# Kai and I Show Jumping Photos!



## StormyBlues (Dec 31, 2008)

Im envious of your perfect position!


----------



## MIEventer (Feb 15, 2009)

Congratulations! You look fabulous!


----------



## RoosterDo (Feb 11, 2009)

O always love you seeing your pics you both make it look sooooo easy. Great job


----------



## Kate354 (Mar 14, 2009)

He looks like such a nice jumper, you two are so cute together


----------



## Iluvjunior (Feb 15, 2009)

you looked amazing i can believe your car can pull that trailer and you have the same helmet as me


----------



## Pinto Pony (Jul 28, 2008)

Iluvjunior said:


> you looked amazing i can believe your car can pull that trailer and you have the same helmet as me



The car is a Ford Falcon V8 ute with a heavy duty chassis, it is made to tow... my parents car. 

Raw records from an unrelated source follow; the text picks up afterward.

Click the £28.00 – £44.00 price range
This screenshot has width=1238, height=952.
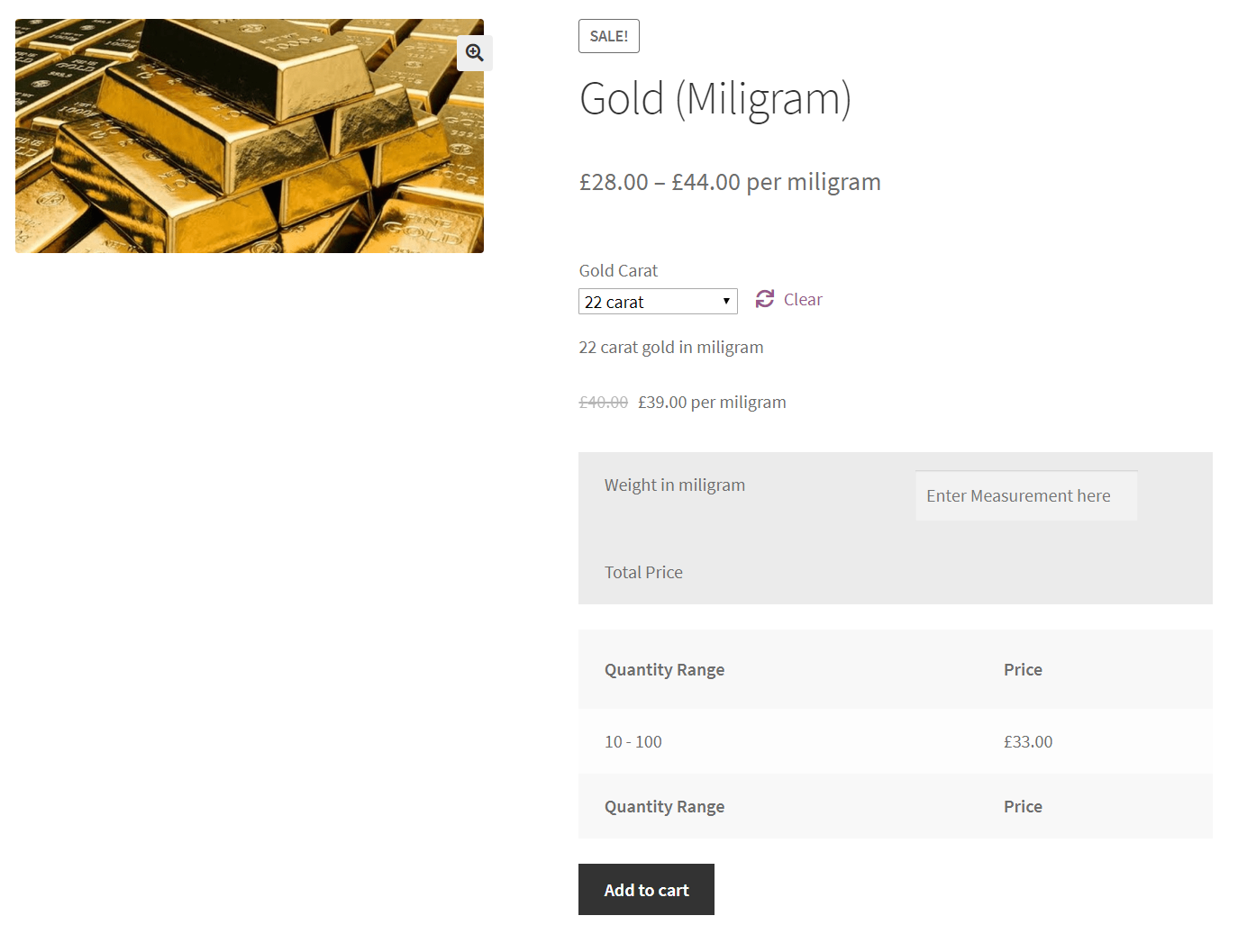730,183
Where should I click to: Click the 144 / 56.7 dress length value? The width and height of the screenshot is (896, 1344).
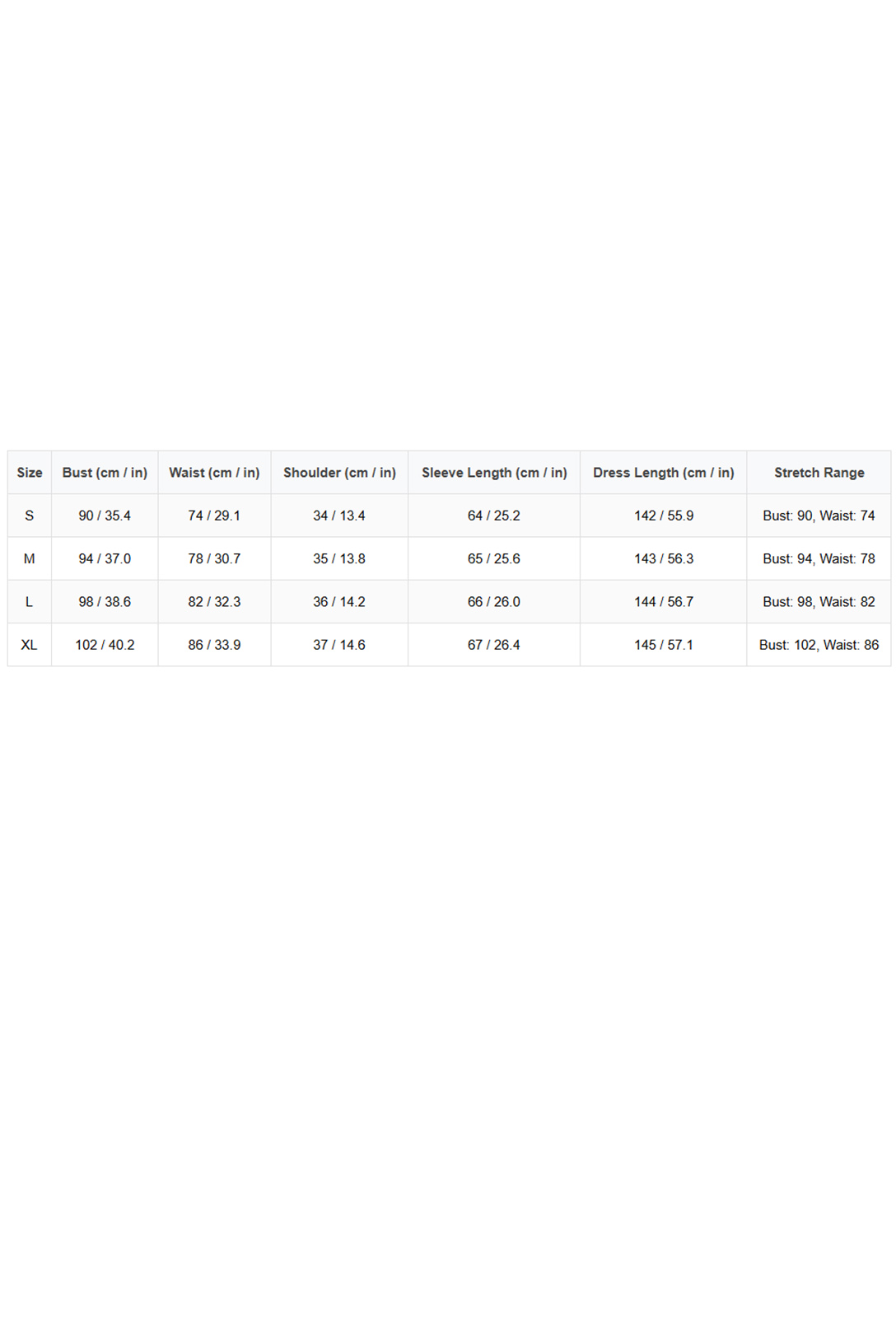coord(663,602)
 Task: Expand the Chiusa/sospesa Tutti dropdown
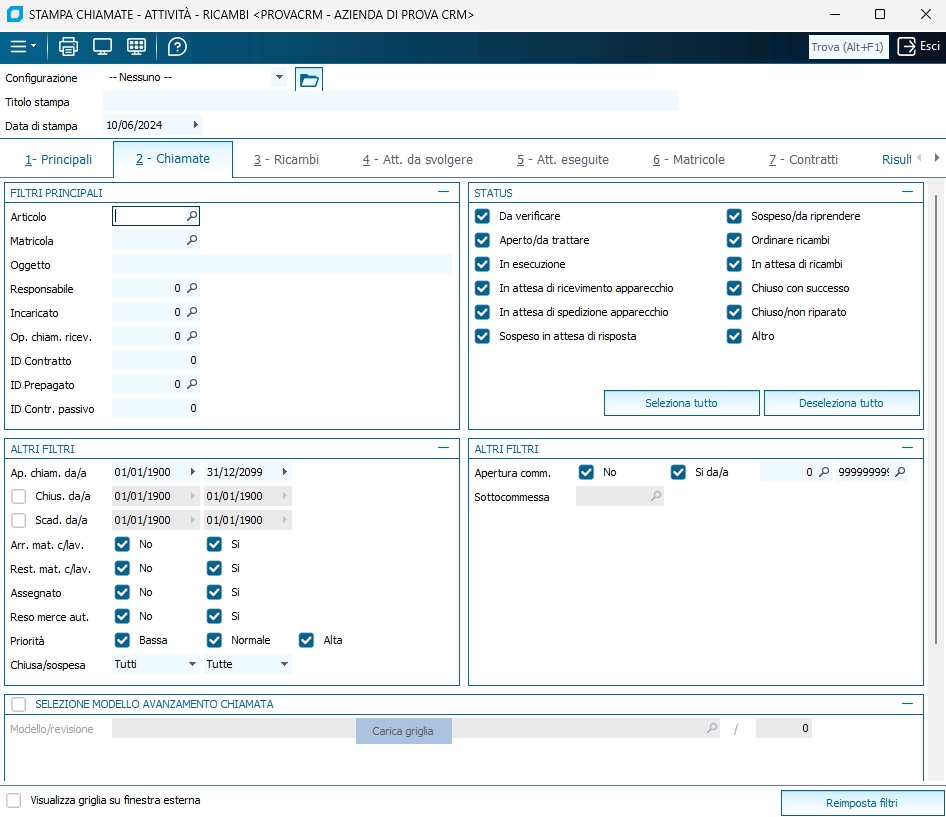192,664
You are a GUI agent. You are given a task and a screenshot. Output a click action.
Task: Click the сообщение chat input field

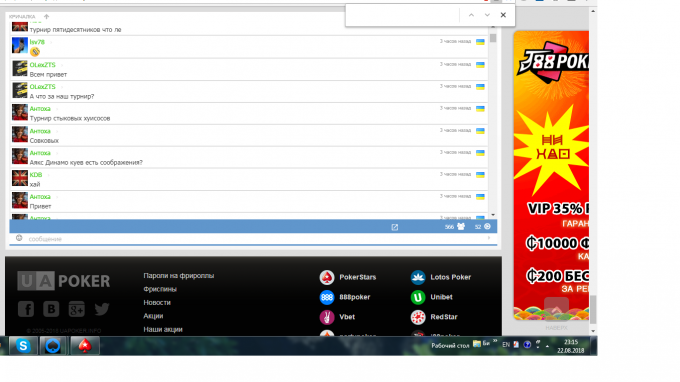pyautogui.click(x=253, y=238)
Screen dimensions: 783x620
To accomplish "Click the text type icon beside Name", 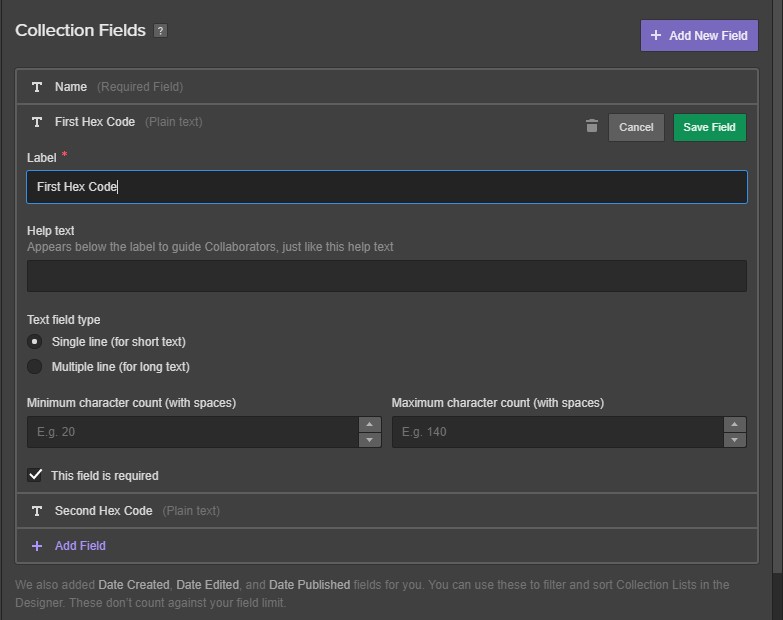I will [x=37, y=87].
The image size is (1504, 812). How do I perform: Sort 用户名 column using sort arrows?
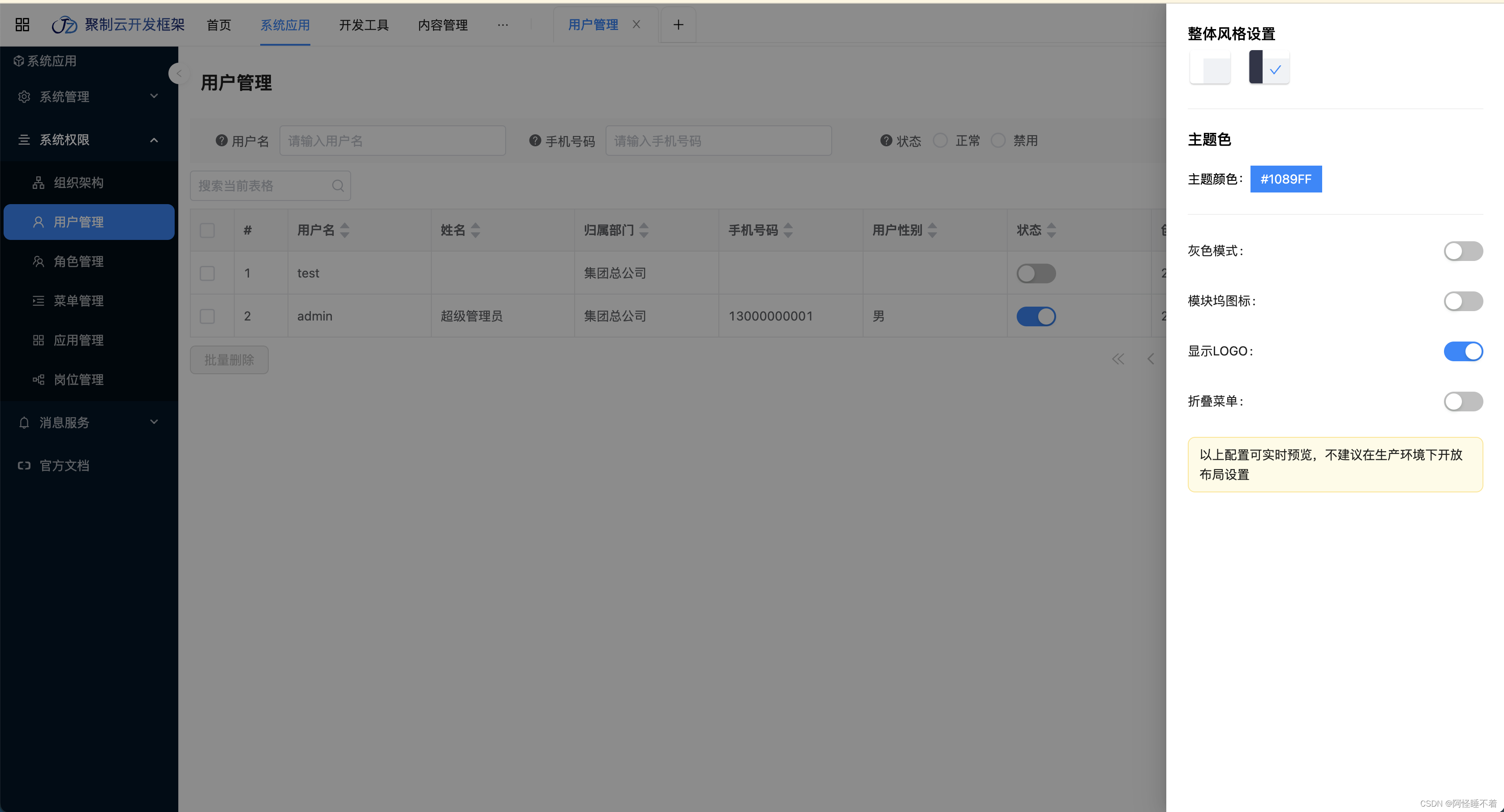tap(344, 231)
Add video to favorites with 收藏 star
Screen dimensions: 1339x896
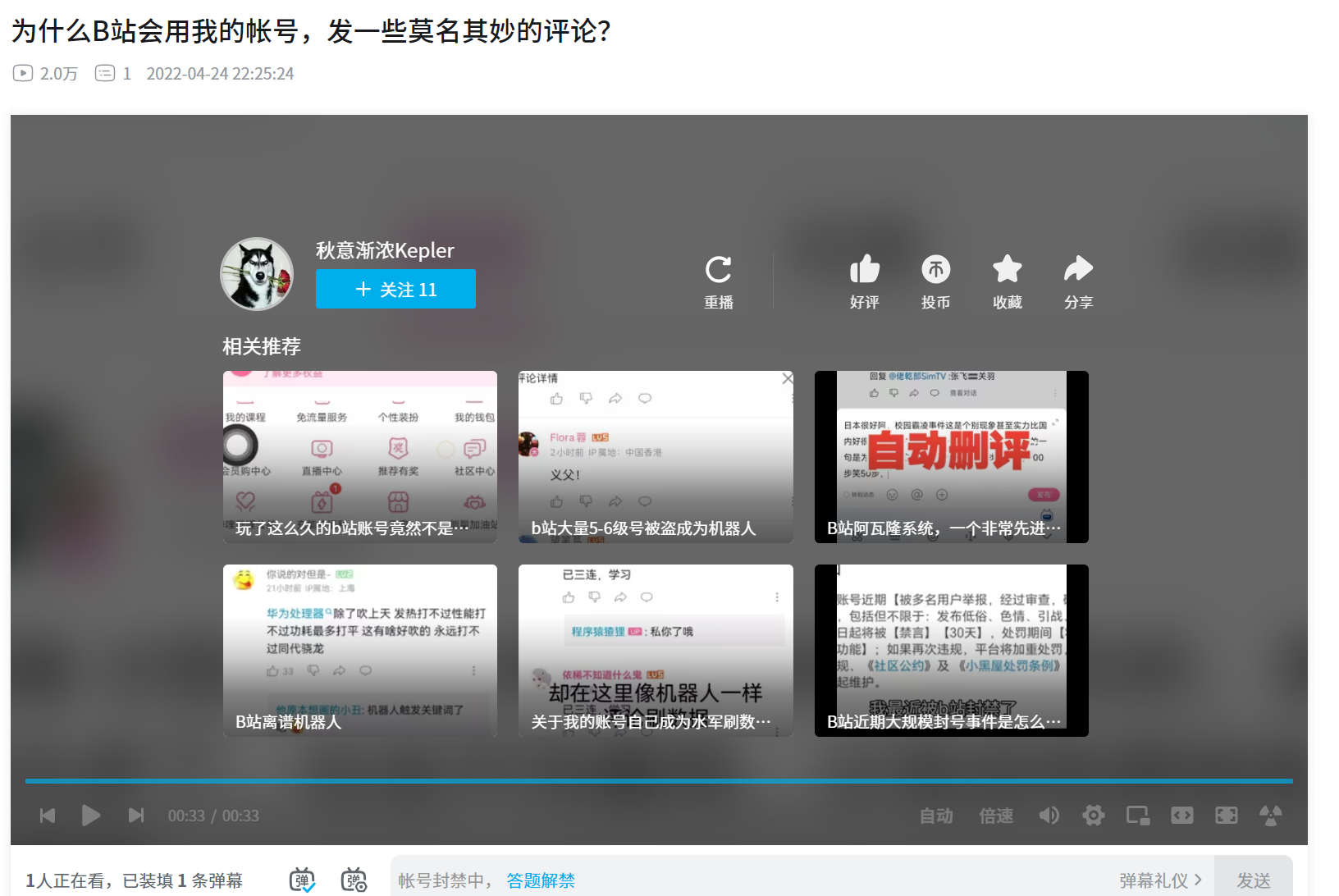coord(1007,270)

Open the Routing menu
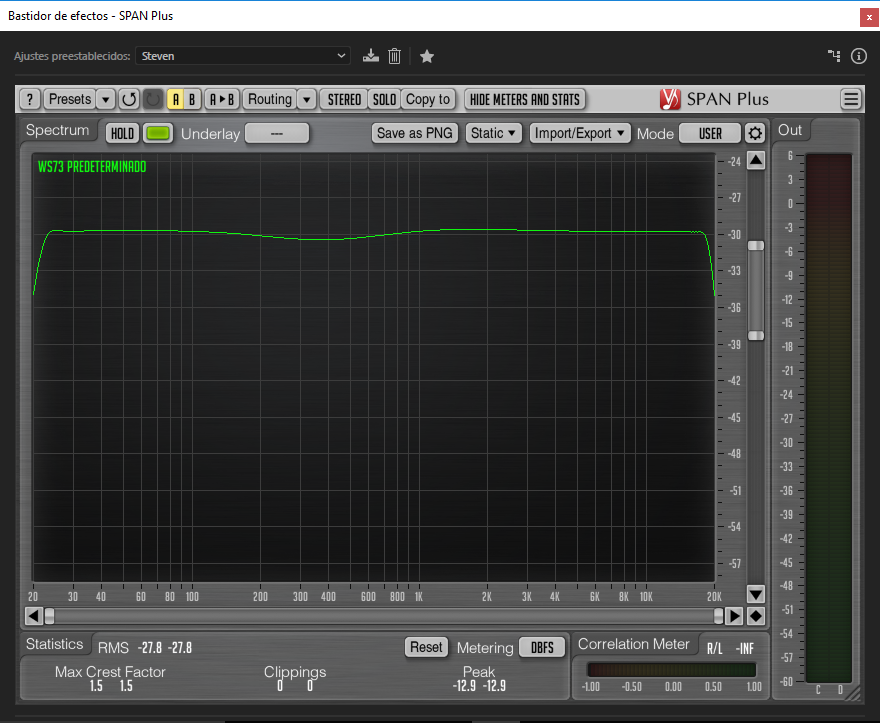point(270,99)
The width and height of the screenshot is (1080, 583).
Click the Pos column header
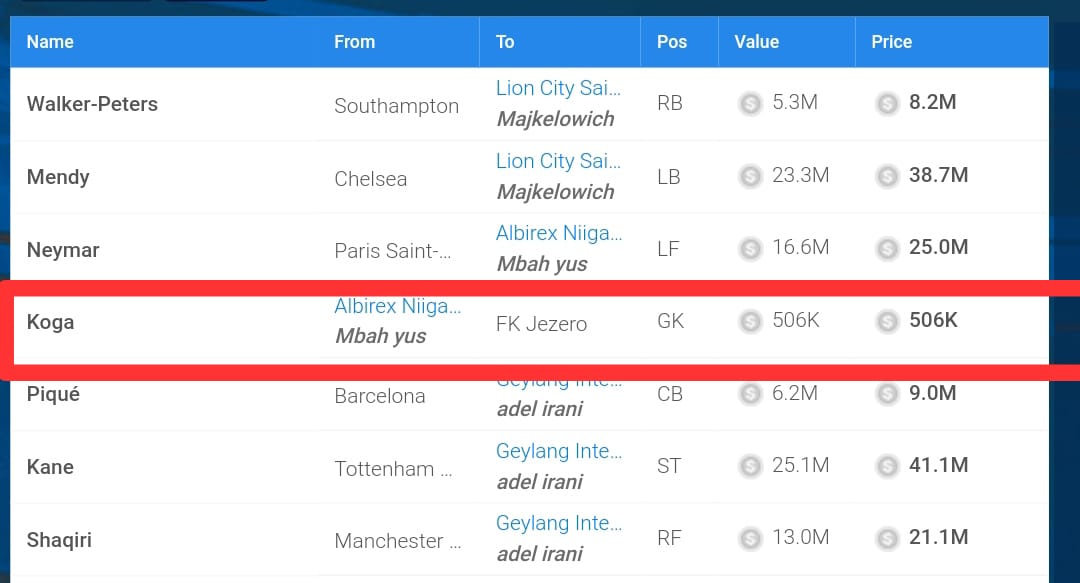click(672, 42)
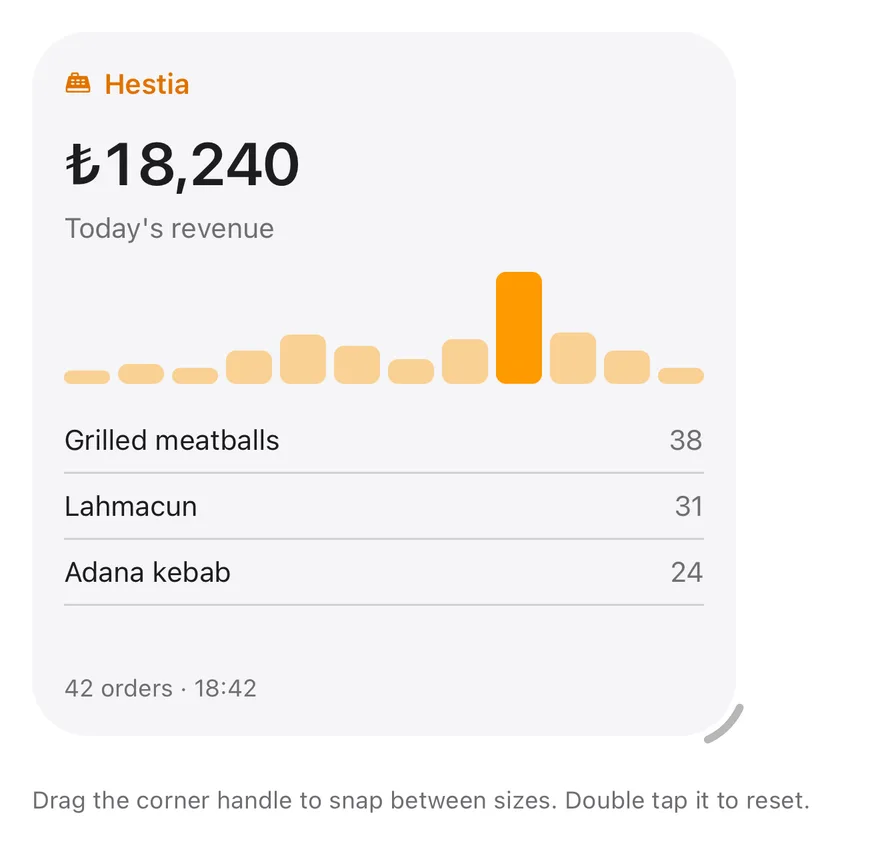Viewport: 880px width, 861px height.
Task: Click the 31 count for Lahmacun
Action: tap(689, 507)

I love my IRH helmet, so comfy and is really wearing well, I ride just about every day, sometimes twice a day in it, sun and rain, on the trails. Love it!


----------



## Dartanion (Dec 8, 2008)

awesome pictures and what a cutie!! I lov eyour pony! I need to move over by you so I can get some cool prizes! lol


----------



## wordstoasong (Jul 8, 2008)

StormyBlues said:


> Im envious of your perfect position!


Ditto on that!


----------